Every record is to be copied unchanged, except that its pictures are removed.

------------------------

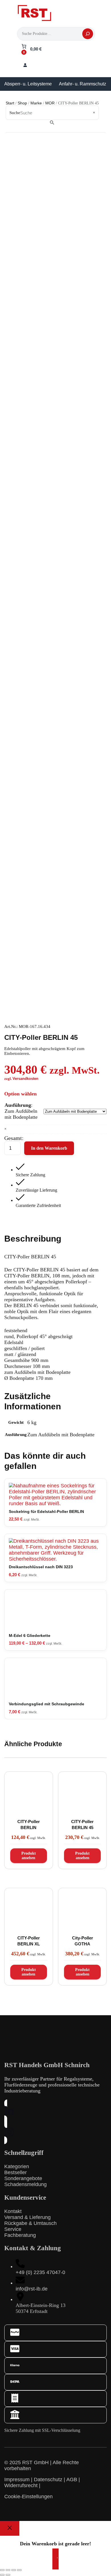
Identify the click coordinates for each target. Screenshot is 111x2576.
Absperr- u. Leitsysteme (28, 83)
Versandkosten (25, 1078)
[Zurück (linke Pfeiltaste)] (2, 2575)
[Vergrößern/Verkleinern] (2, 2570)
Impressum (17, 2479)
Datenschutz (48, 2479)
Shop (22, 103)
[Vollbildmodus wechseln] (8, 2570)
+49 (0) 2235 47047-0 (40, 2272)
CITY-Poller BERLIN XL (28, 1940)
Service (12, 2229)
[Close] (9, 2528)
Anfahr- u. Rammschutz (82, 83)
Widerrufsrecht (21, 2485)
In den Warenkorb (49, 1148)
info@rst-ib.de (32, 2289)
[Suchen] (87, 33)
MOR (50, 103)
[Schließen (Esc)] (19, 2570)
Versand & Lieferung (27, 2217)
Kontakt (13, 2211)
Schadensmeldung (25, 2184)
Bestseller (15, 2172)
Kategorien (16, 2166)
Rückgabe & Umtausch (30, 2223)
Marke (36, 103)
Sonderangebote (23, 2178)
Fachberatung (20, 2235)
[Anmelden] (25, 65)
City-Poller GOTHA (82, 1940)
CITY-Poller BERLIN (28, 1824)
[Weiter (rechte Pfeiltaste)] (8, 2575)
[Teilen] (13, 2570)
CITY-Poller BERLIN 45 (82, 1824)
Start (10, 103)
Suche (14, 112)
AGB (71, 2479)
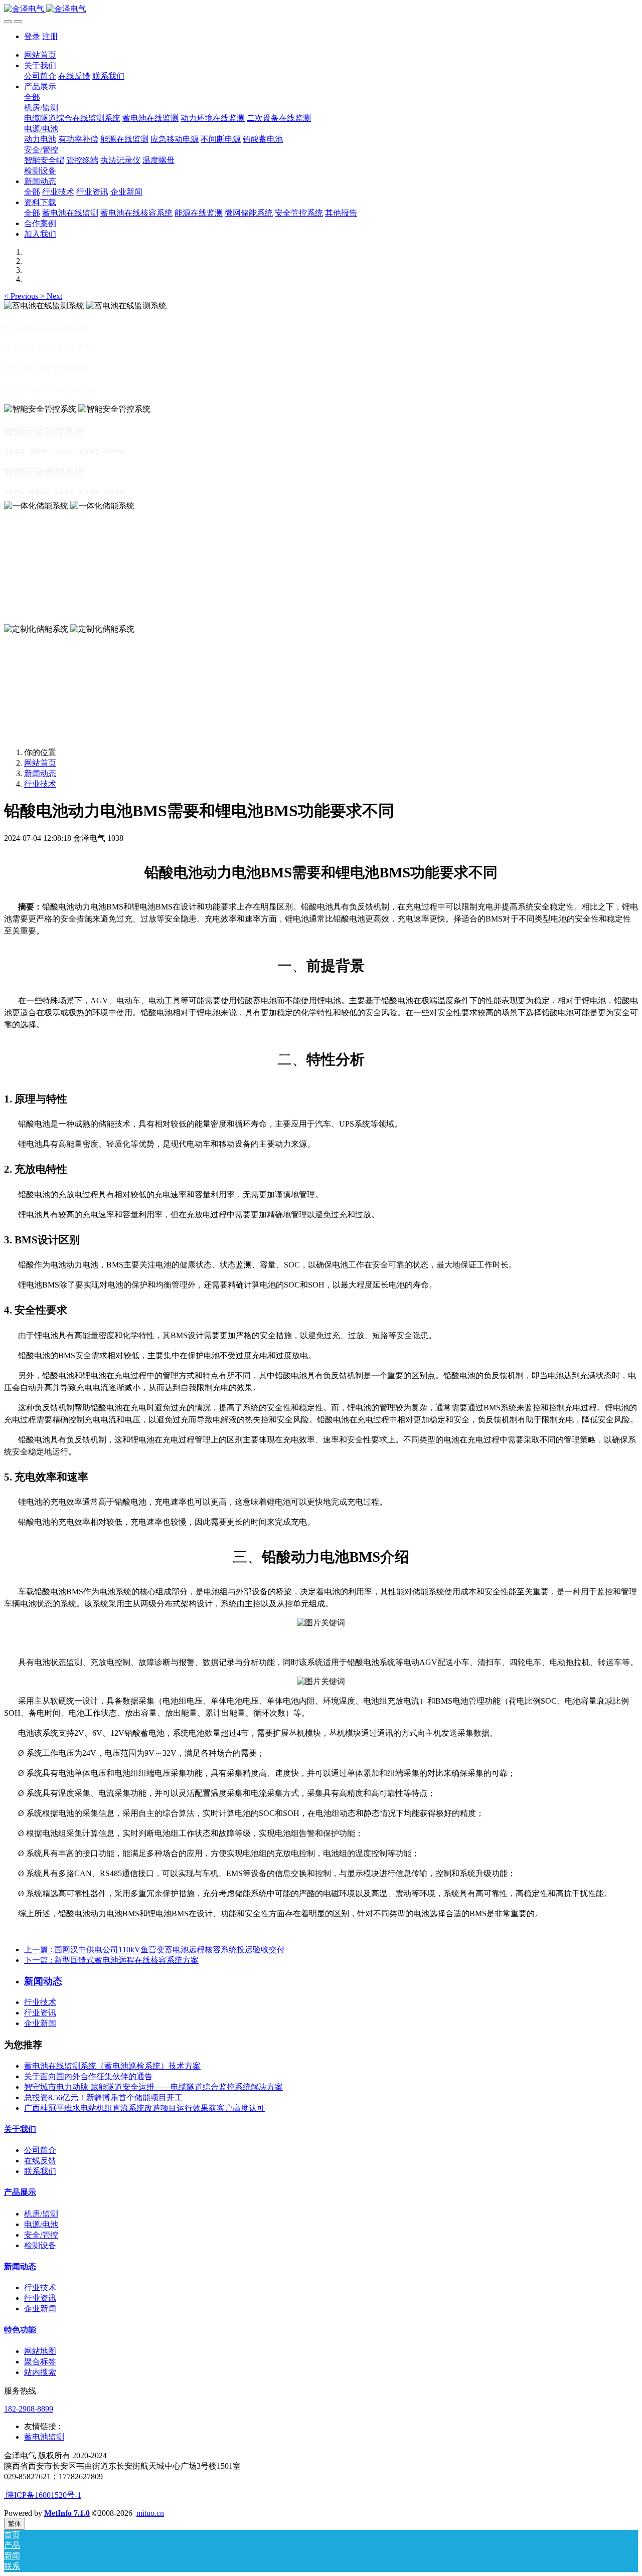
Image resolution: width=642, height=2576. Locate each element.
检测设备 (40, 2245)
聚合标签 (40, 2361)
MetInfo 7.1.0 (67, 2513)
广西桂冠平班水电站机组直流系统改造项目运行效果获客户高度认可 (144, 2108)
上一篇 (154, 1949)
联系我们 (40, 2171)
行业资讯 (40, 2012)
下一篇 (111, 1960)
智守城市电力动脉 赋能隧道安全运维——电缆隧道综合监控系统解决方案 (153, 2087)
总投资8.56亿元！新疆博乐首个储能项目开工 (103, 2097)
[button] (22, 296)
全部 (32, 97)
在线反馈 (40, 2160)
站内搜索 (40, 2372)
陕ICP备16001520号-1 (42, 2495)
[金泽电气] (321, 9)
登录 (32, 36)
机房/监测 (41, 2214)
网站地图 (40, 2351)
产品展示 (20, 2192)
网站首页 (40, 55)
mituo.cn (150, 2513)
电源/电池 (41, 2224)
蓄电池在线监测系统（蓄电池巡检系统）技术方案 (112, 2066)
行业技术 (40, 784)
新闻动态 (40, 773)
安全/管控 (41, 2235)
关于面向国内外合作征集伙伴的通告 (88, 2076)
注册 (50, 36)
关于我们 (20, 2129)
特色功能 (20, 2329)
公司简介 (40, 2150)
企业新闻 (40, 2023)
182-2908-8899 (28, 2409)
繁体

------------------------

_Answer_
Identify the click coordinates for each target. Screenshot is 111x2576.
Absperr- u. Leitsysteme (28, 83)
Versandkosten (25, 1078)
[Zurück (linke Pfeiltaste)] (2, 2575)
[Vergrößern/Verkleinern] (2, 2570)
Impressum (17, 2479)
Datenschutz (48, 2479)
Shop (22, 103)
[Vollbildmodus wechseln] (8, 2570)
+49 (0) 2235 47047-0 (40, 2272)
CITY-Poller BERLIN XL (28, 1940)
Service (12, 2229)
[Close] (9, 2528)
Anfahr- u. Rammschutz (82, 83)
Widerrufsrecht (21, 2485)
In den Warenkorb (49, 1148)
info@rst-ib.de (32, 2289)
[Suchen] (87, 33)
MOR (50, 103)
[Schließen (Esc)] (19, 2570)
Versand & Lieferung (27, 2217)
Kontakt (13, 2211)
Schadensmeldung (25, 2184)
Bestseller (15, 2172)
Kategorien (16, 2166)
Rückgabe & Umtausch (30, 2223)
Marke (36, 103)
Sonderangebote (23, 2178)
Fachberatung (20, 2235)
[Anmelden] (25, 65)
City-Poller GOTHA (82, 1940)
CITY-Poller BERLIN (28, 1824)
[Weiter (rechte Pfeiltaste)] (8, 2575)
[Teilen] (13, 2570)
CITY-Poller BERLIN 45 (82, 1824)
Start (10, 103)
Suche (14, 112)
AGB (71, 2479)
Image resolution: width=642, height=2576. Locate each element.
检测设备 (40, 2245)
聚合标签 (40, 2361)
MetInfo 7.1.0 (67, 2513)
广西桂冠平班水电站机组直流系统改造项目运行效果获客户高度认可 (144, 2108)
上一篇 (154, 1949)
联系我们 (40, 2171)
行业资讯 (40, 2012)
下一篇 (111, 1960)
智守城市电力动脉 赋能隧道安全运维——电缆隧道综合监控系统解决方案 (153, 2087)
总投资8.56亿元！新疆博乐首个储能项目开工 (103, 2097)
[button] (22, 296)
全部 (32, 97)
在线反馈 (40, 2160)
站内搜索 (40, 2372)
陕ICP备16001520号-1 (42, 2495)
[金泽电气] (321, 9)
登录 (32, 36)
机房/监测 (41, 2214)
网站地图 (40, 2351)
产品展示 (20, 2192)
网站首页 (40, 55)
mituo.cn (150, 2513)
电源/电池 (41, 2224)
蓄电池在线监测系统（蓄电池巡检系统）技术方案 (112, 2066)
行业技术 (40, 784)
新闻动态 (40, 773)
安全/管控 (41, 2235)
关于面向国内外合作征集伙伴的通告 (88, 2076)
注册 (50, 36)
关于我们 (20, 2129)
特色功能 (20, 2329)
公司简介 (40, 2150)
企业新闻 (40, 2023)
182-2908-8899 (28, 2409)
繁体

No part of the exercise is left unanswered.